Introduction
tig has been the terminal Git browser since 2006. Built on ncurses and written in C, it's fast, universally available, and does one thing perfectly: let you navigate Git history with keyboard shortcuts. Where lazygit and gitui are full-featured TUIs, tig is the lean "just show me what changed" alternative many devs keep installed for quick inspection.
With over 13,000 GitHub stars, tig still ships in every Linux distro's repos and remains many teams' default Git viewer. It's especially great for reading history on servers (no plugins, no config, just works).
What tig Does
tig provides views: main (log + commit preview), log (full commit list), diff (unified diff), blame (annotated file), status (wd changes), stage (individual hunks), stash (stash list), grep (searchable log), refs (branches/tags).

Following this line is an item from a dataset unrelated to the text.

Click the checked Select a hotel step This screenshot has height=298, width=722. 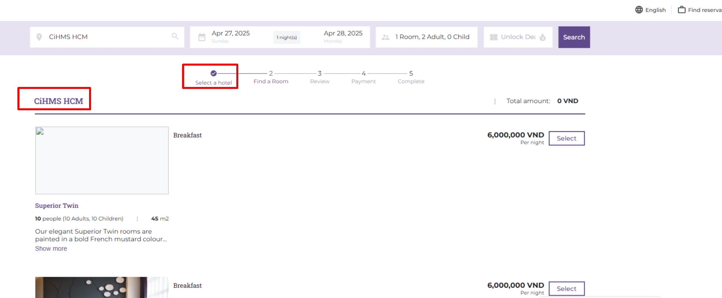pyautogui.click(x=213, y=74)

Navigate with hjkl/arrow keys, toggle views with 1–9, and use ! to revert or C to cherry-pick.
Architecture Overview
Repo
|
[git subprocess]
calls `git log`, `git diff`, etc.
parses output into views
|
[tig TUI (ncurses)]
|
+------+------+------+------+------+
| | | | | |
main log diff blame status stash
|
[Keybindings]
h j k l / arrows, PgUp/PgDn
1-9 switch views
Enter expand commit
/ search
! revert commit
C cherry-pick
q quitSelf-Hosting & Configuration
# ~/.config/tig/config
set main-view = id date author:abbreviated commit-title:graph=yes,refs=yes
set diff-options = --patch-with-stat
set blame-options = -C -C -C
set vertical-split = true
set diff-highlight = true
# Custom keybindings
bind main C !@git cherry-pick %(commit)
bind main R !?git rebase -i %(commit)^
bind status + !git add -p %(file)
bind diff o !tig show %(commit)# Common flows
tig HEAD~50.. # last 50 commits
tig --all --merges # merge history across branches
tig log -- path/to/file # history for one file
tig blame -C -L 50,100 file # blame with copy-detection, lines 50-100Key Features
- Many views — main, log, diff, blame, status, stash, grep, refs, reflog
- Interactive staging — stage/unstage hunks line-by-line in the TUI
- Universal — packaged by every major distro, works on macOS/Linux/BSD
- Keyboard-first — no mouse needed, shortcuts are discoverable
- Custom keybinds — shell out to any git command on demand
- Read-only-safe defaults — dangerous actions always prompt first
- Works over SSH — no fancy graphics, runs anywhere git does
- Tiny footprint — <1MB binary, no dependencies besides ncurses
Comparison with Similar Tools
| Feature | tig | lazygit | gitui | magit (Emacs) | gh |
|---|---|---|---|---|---|
| Language | C | Go | Rust | Emacs Lisp | Go |
| Speed (huge repos) | Fast | Fast | Fastest | Slow on huge repos | Fast |
| Feature breadth | Focused | Broadest | Broad | Broadest (Emacs) | GitHub-specific |
| Staging hunks | Yes | Yes | Yes | Yes | Limited |
| SSH-friendly | Best | Yes | Yes | Needs Emacs | Yes |
| Learning curve | Low | Medium | Medium | High (Emacs) | Low |
| Best For | Quick history browsing | Full git TUI | Speed-first | Emacs users | GitHub PRs |
FAQ
Q: tig vs lazygit? A: Both are TUI Git browsers. lazygit is a full-featured "one-stop shop" with richer commit editing and rebasing. tig is leaner, packaged everywhere, and has been stable since 2006. Many devs use both: lazygit for editing, tig for quick reading.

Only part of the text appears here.